Podane wpisy:
--*--
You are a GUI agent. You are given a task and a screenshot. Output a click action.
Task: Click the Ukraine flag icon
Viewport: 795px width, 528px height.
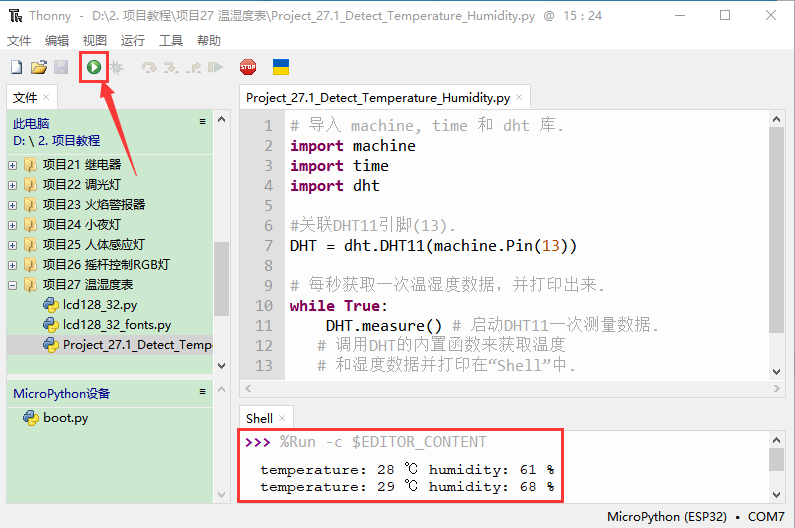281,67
--*--
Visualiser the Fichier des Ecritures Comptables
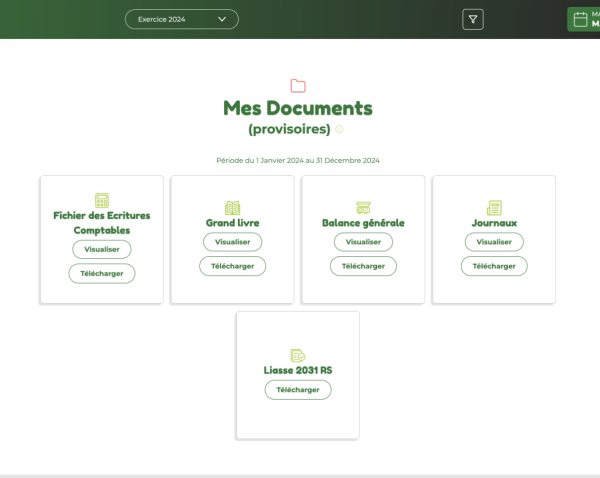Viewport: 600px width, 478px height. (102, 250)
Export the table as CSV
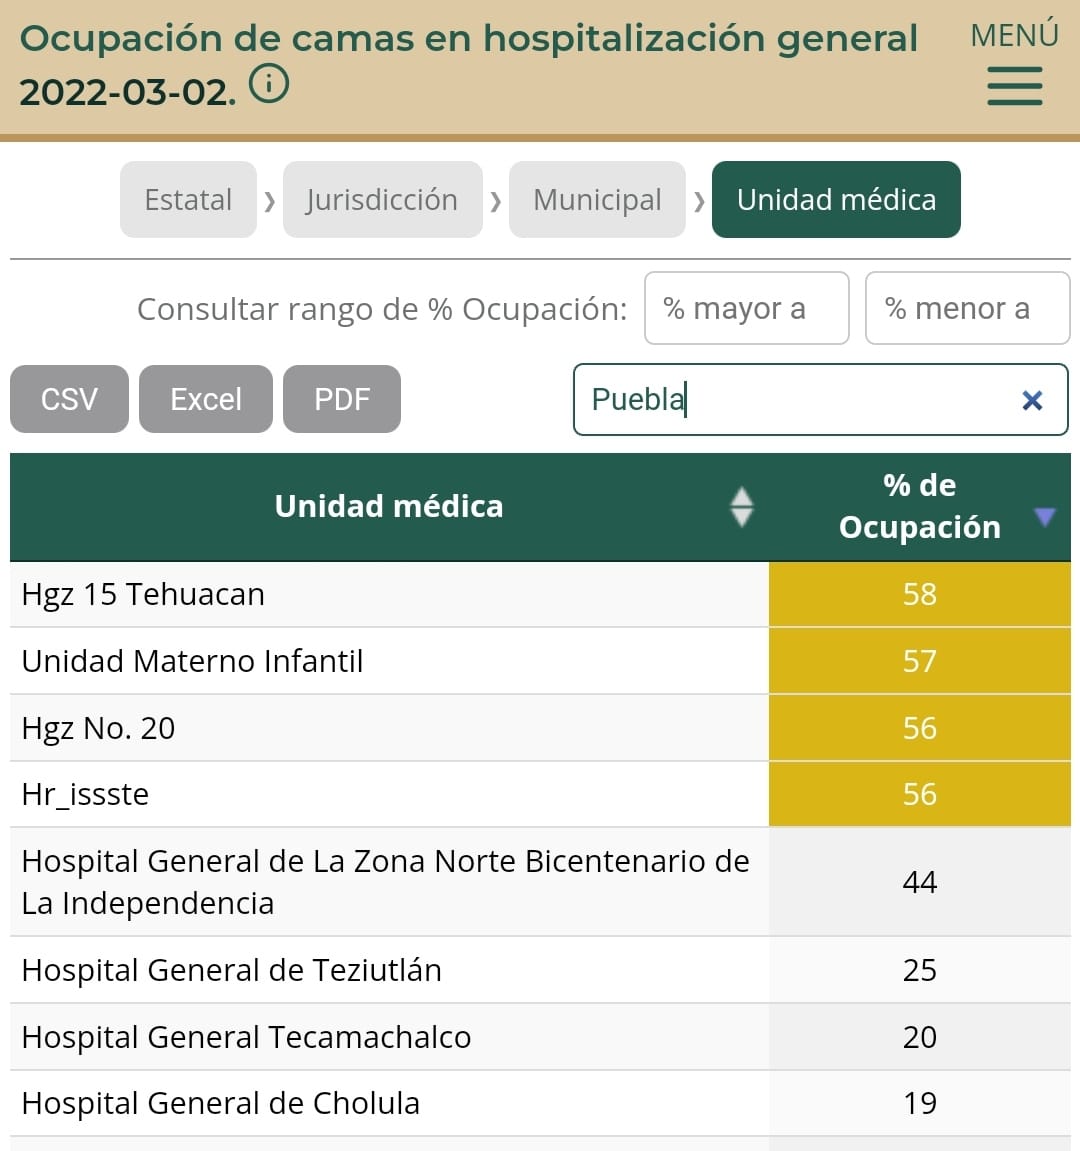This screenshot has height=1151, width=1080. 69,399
--*--
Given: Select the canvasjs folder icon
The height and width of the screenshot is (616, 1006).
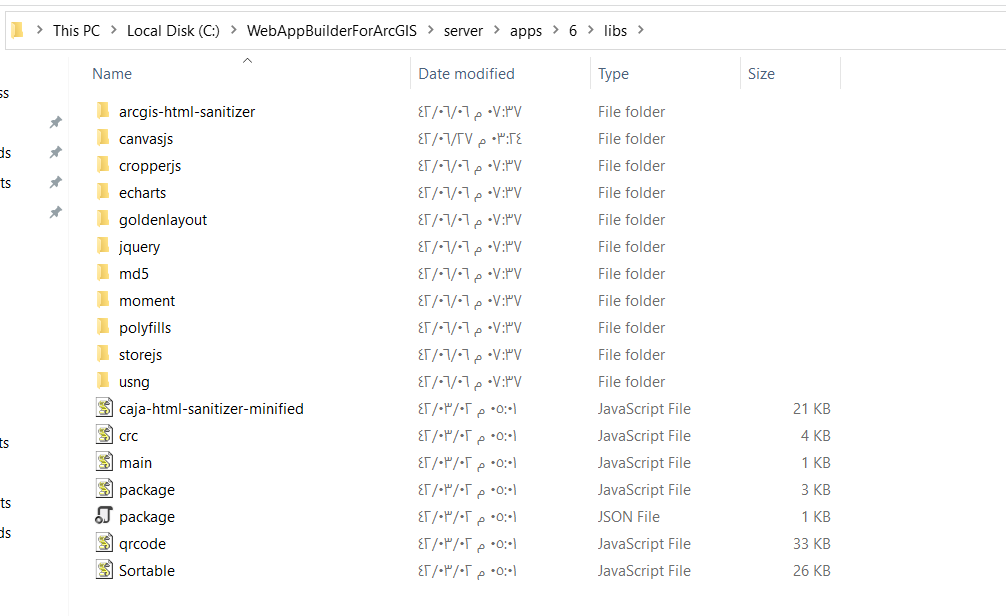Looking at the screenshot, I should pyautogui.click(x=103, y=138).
--*--
Powtórz proszę bez zmian wiersze z wpisów: zacznij od wiersza zawierającego „Given: Select the canvasjs folder icon”, a skończ na wierszu zawierającym „Looking at the”, oba włącznie. Obrazy pomiń.

Given: Select the canvasjs folder icon
The height and width of the screenshot is (616, 1006).
Looking at the screenshot, I should pyautogui.click(x=103, y=138).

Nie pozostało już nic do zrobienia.